• WHAT YOU NEED TO DO
Write out all the entries word for word and omit any pictures.
[GIVEN DATA — start]
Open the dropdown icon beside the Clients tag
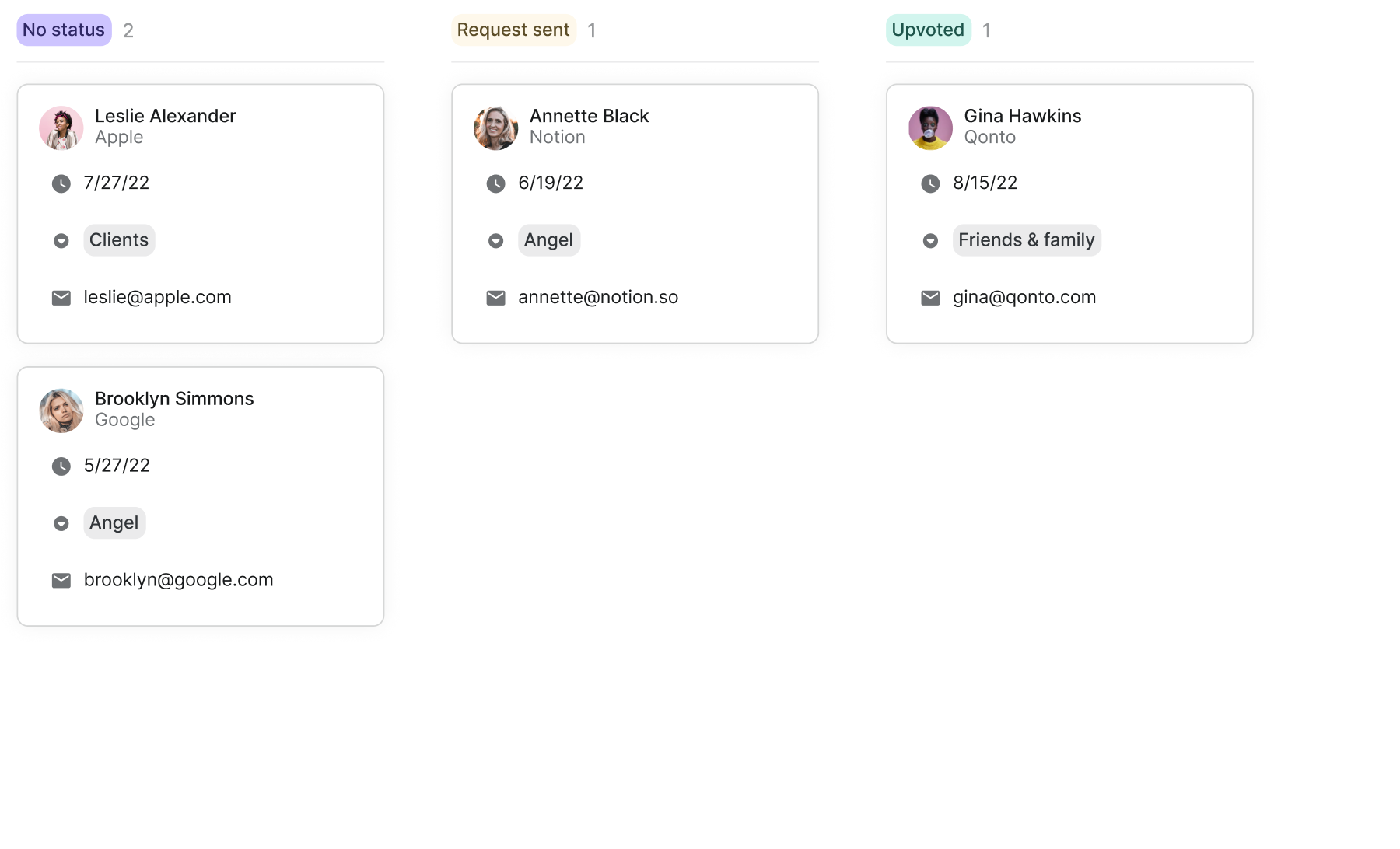This screenshot has width=1400, height=849. point(61,241)
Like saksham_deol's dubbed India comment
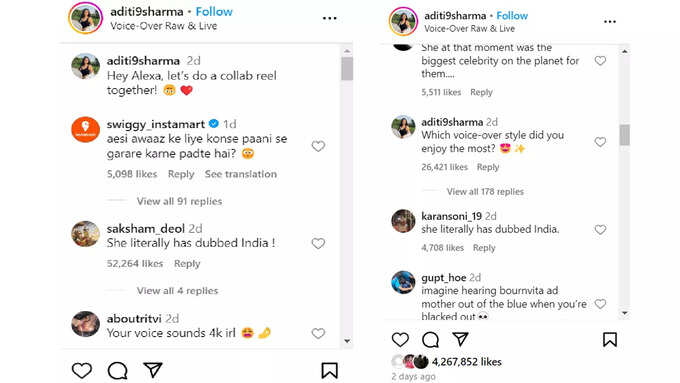 coord(318,243)
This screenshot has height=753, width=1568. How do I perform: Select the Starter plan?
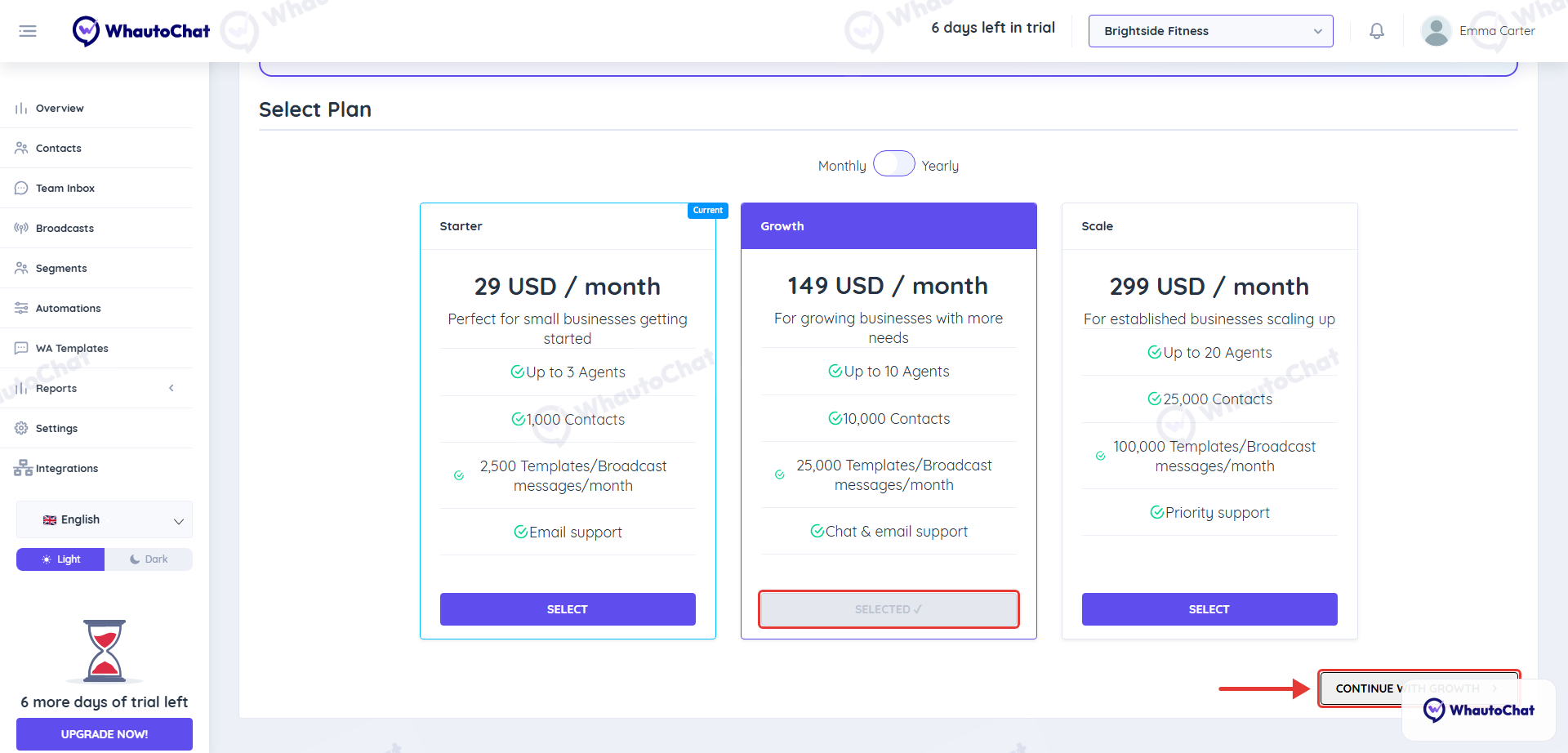pos(568,609)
[GIVEN DATA — finish]
• COMPLETED EXERCISE
Open the dropdown icon beside the Clients tag
This screenshot has width=1400, height=849. point(61,241)
Like saksham_deol's dubbed India comment
 coord(318,243)
This screenshot has height=753, width=1568. How do I perform: Select the Starter plan?
pos(568,609)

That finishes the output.